Rappelons que ces dispositions et principes émanent de la volonté exprimée par les Gabonais lors de la Conférence de 1990 et qu’en prenant le pouvoir le 30 août 2023 au nom du CTRI, les militaires n’ont abrogé aucune Constitution. Bien au contraire, en rédigeant la Charte de la Transition, ils se sont beaucoup référés à celle adoptée et entrée en vigueur en 1991.
Aussi bien les dispositions de cette loi fondamentale, que celles de la Charte de la transition, toutes reconnaissent aux citoyens Gabonais « la liberté de conscience, de pensée, d’opinion, d’expression, de communication, la libre pratique de la religion ».
Suspendre alors les partis politique n’est-il pas synonyme d’entorse grave à toutes ces libertés ? Ne restreint-on pas là, même pour un temps, l’espace de libertés ouvert en 1990 ? Ne suspend- t-on pas là la démocratie elle-même ? En quoi les partis politiques, y compris le PDG, seraient-ils responsables des évènements politiques, en termes de coups de force électoraux, survenus dans le pays depuis décembre 1993 ? Ceux qui les ont orchestrés ne sont-ils pas aujourd’hui à la tête de certains organes de la Transition, Jean François Ndoungou par exemple qui a proclamé les résultats qu’il savait non conformes à la vérité des urnes en 2009, avant de déclarer la dissolution du parti politique « Union Nationale en 2010 ? Est –ce que ce sont eux, les partis politiques, qui ont réprimé violemment et sauvagement les populations qui manifestaient contre l’annonce de tels faux résultats et fait couler le sang des Gabonais en 1994, en 2009 et 2016 ? Est-ce que ce sont eux qui ont procédé aux modifications successives de la Constitution, de 1994, 1995,1997, 2000, 2OO3, 2011 et 2017 ; lesquelles modifications ont fait du Gabon une monarchie de fait ?

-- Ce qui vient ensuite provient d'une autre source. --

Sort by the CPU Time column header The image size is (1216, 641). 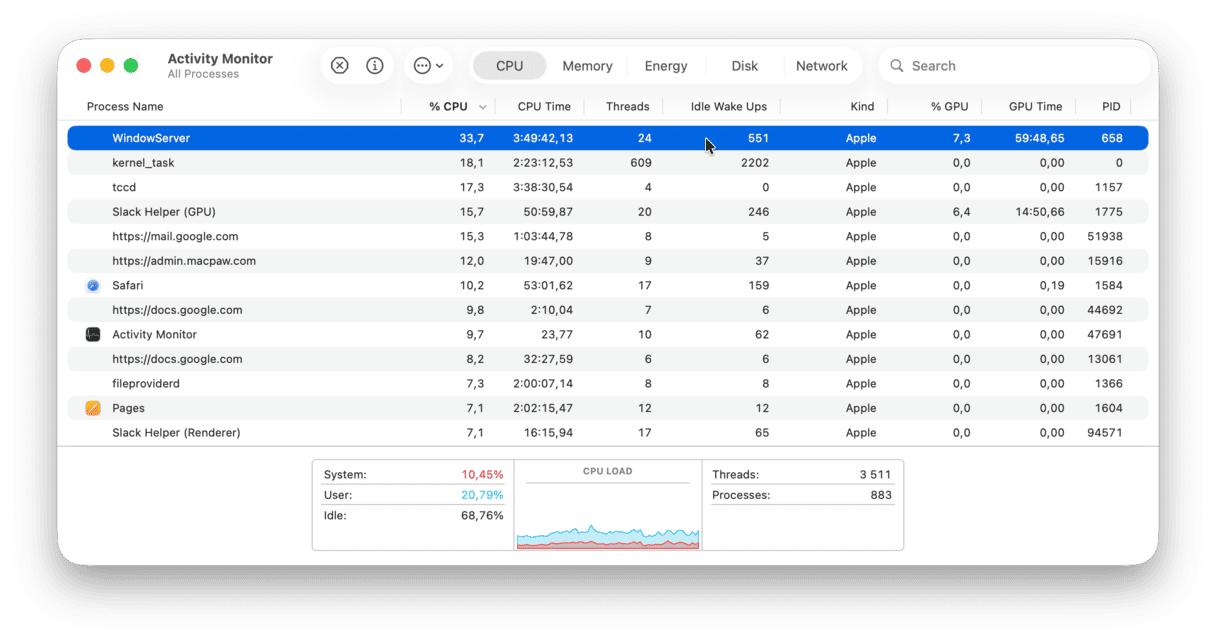coord(544,107)
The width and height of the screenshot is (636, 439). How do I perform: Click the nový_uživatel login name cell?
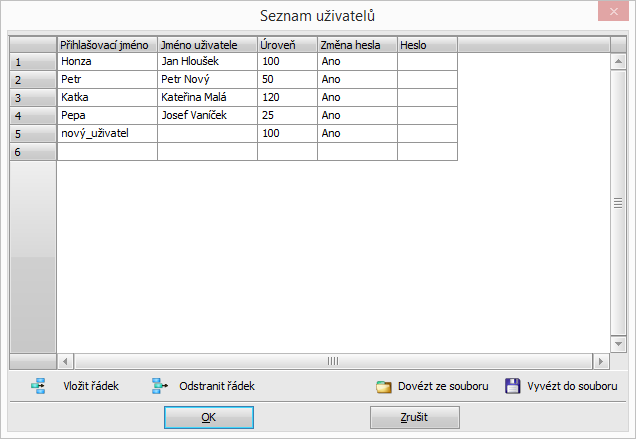(x=107, y=134)
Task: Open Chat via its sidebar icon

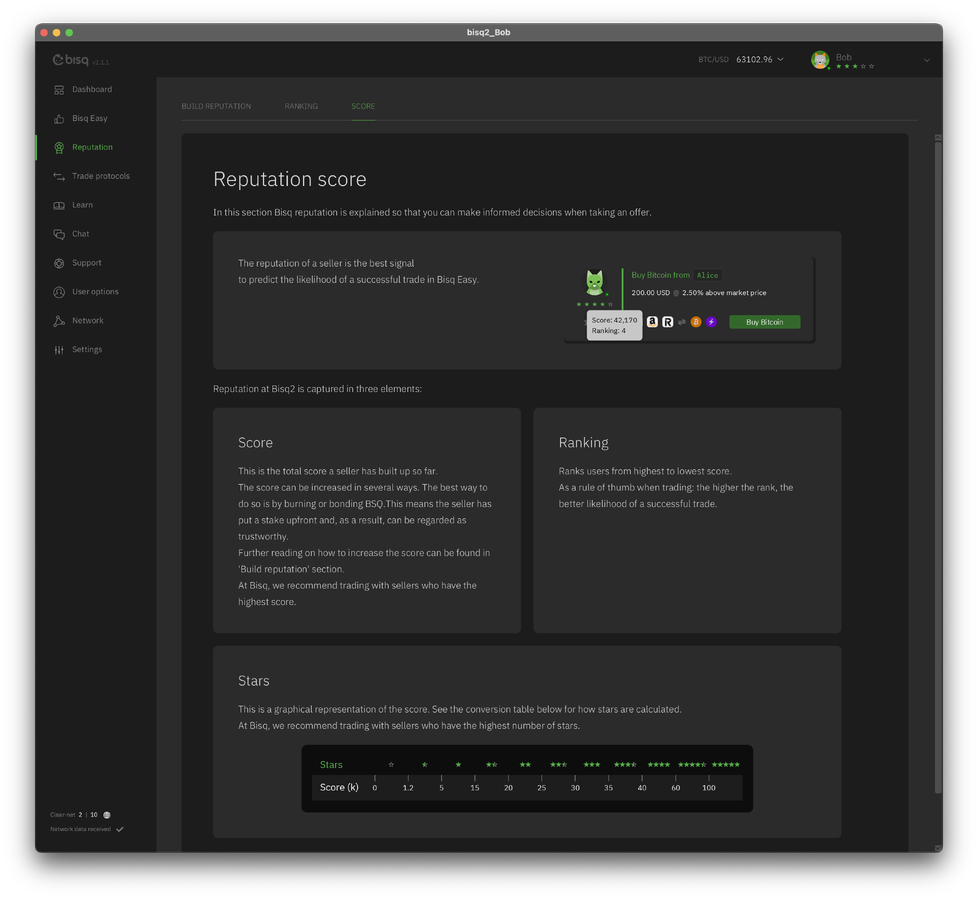Action: coord(59,235)
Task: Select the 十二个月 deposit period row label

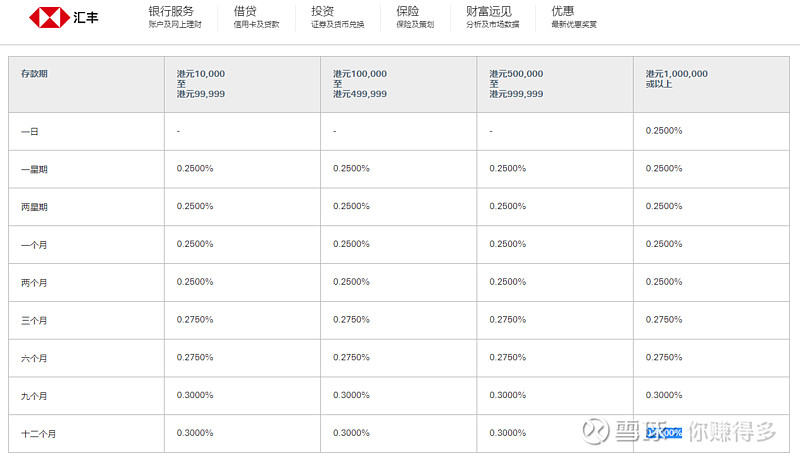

Aujourd’hui, ce sont les partis politiques, demain ce seront peut- être les Syndicats, les organisations non gouvernementale de la société civile, les médias. Et s’installera la dérive autocratique .Tel était-il le but recherché par le Dialogue ? Comment les ecclésiastiques ont-ils pu cautionner une telle aberration, Pierre Claver Maganga Moussavou a qualifié lui, cela, et à juste titre, d’ineptie ? Les Ambassadeurs présents à Angondjé lors de la plénière du rapport général sont tous tombés des nus. Ils n’en croyaient pas à leurs oreilles.

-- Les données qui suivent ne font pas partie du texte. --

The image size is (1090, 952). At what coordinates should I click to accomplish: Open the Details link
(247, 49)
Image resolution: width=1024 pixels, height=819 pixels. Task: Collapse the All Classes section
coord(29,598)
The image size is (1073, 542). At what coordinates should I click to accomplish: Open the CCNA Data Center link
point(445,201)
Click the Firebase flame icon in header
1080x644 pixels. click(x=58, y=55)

Après la mise en musique des résolutions dudit Dialogue par le gouvernement de transition, il va falloir faire adapter la nouvelle Constitution par voie référendaire et aller par après aux élections générales qui battra campagne pour toutes ces élections ?
C’est vrai, le nombre de partis politiques est excessif au Gabon, 104 pour une population estimée à près de deux (2) millions d’habitants. Il s’agit, pour la plupart, de fonds de commerce politiques ; de chapelles épousant des contours ethniques ; tribaux, claniques, voire familiaux. Beaucoup n’ont ni militants, ni siège social, ni marqueurs idéologiques, ni élus depuis qu’ils existent. Bien évidemment leur foisonnement, sans base sociale représentative, décrédibilise le processus démocratique en cours dans le pays depuis plus de trois(3) décennies.
La meilleure manière de réduire leur nombre n’est certainement pas de suspendre leurs activités. Parce que, sans eux, que reste-t-il du paysage politique gabonais actuel ? Il n’en restera rien que le CTRI, organe militaire. Presque le retour au parti unique. Et l’on se serait éloigné de la démocratie, ce qui pourrait donner des idées à certains, dont celle de prendre le chemin de la clandestinité ou alors, dans le pire des cas, du maquis.
N’y a –t-il pas lieu de laisser certains partis politiques mourir de leur propre mort. Dans une démocratie dynamique et agissante, que vaut un parti politique sans ressources humaines, financières et matérielles, sans possibilité de n’avoir rien qu’un seul élu local. Il s’éteindra de lui-même. En le suspendant ou en le dissolvant, on en fait une victime de l’arbitraire et de l’autocratie.